* **Material supplied**:
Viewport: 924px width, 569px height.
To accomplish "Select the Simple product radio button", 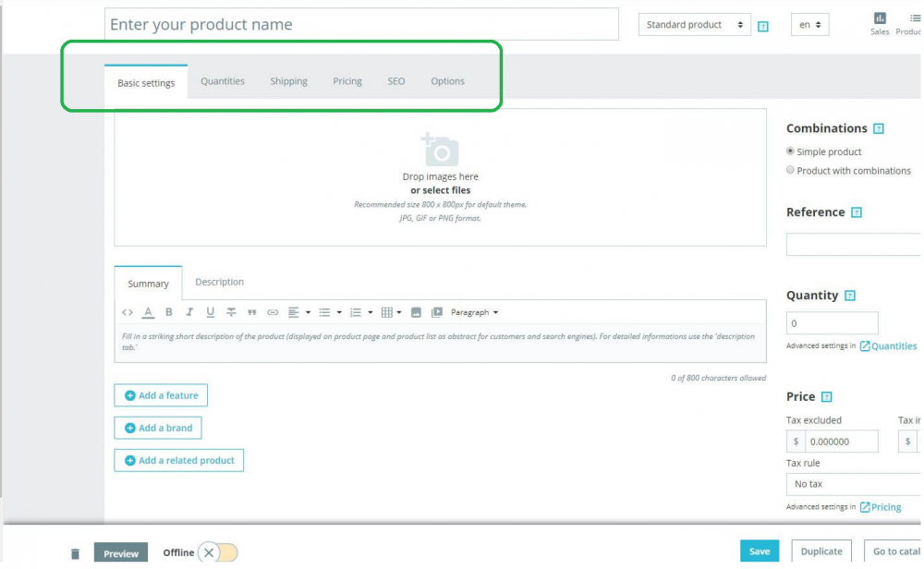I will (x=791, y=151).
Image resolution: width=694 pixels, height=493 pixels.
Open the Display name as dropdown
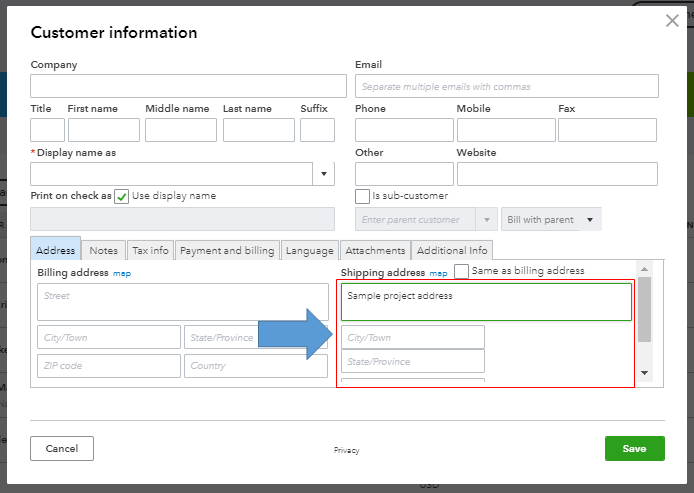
...
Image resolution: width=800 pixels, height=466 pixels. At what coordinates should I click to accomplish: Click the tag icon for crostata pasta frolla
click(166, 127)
==
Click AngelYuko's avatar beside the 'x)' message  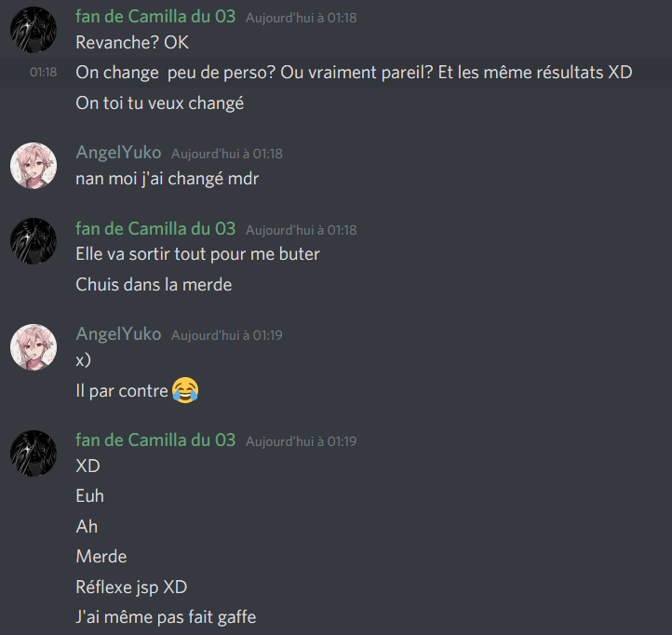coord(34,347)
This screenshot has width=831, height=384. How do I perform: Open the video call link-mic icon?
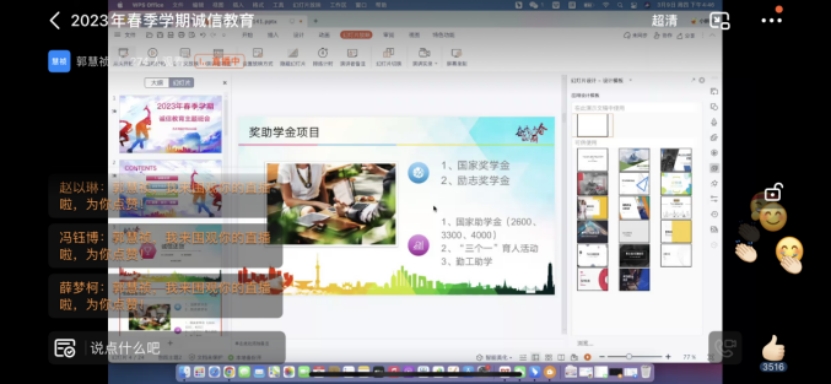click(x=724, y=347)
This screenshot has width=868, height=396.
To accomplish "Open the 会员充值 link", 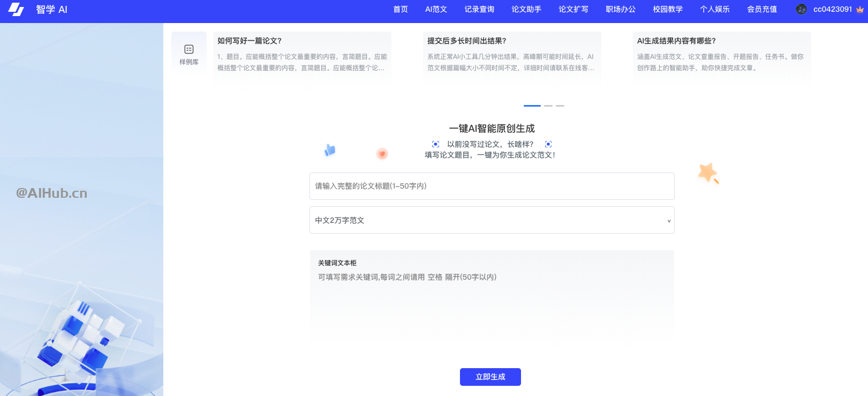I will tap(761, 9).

* **Task to carry out**: Return exactly, and only, the lines above starting at the line that contains "Image resolution: width=694" and ending at the line that contains "Open the Display name as dropdown".

* **Response**:
Image resolution: width=694 pixels, height=493 pixels.
Open the Display name as dropdown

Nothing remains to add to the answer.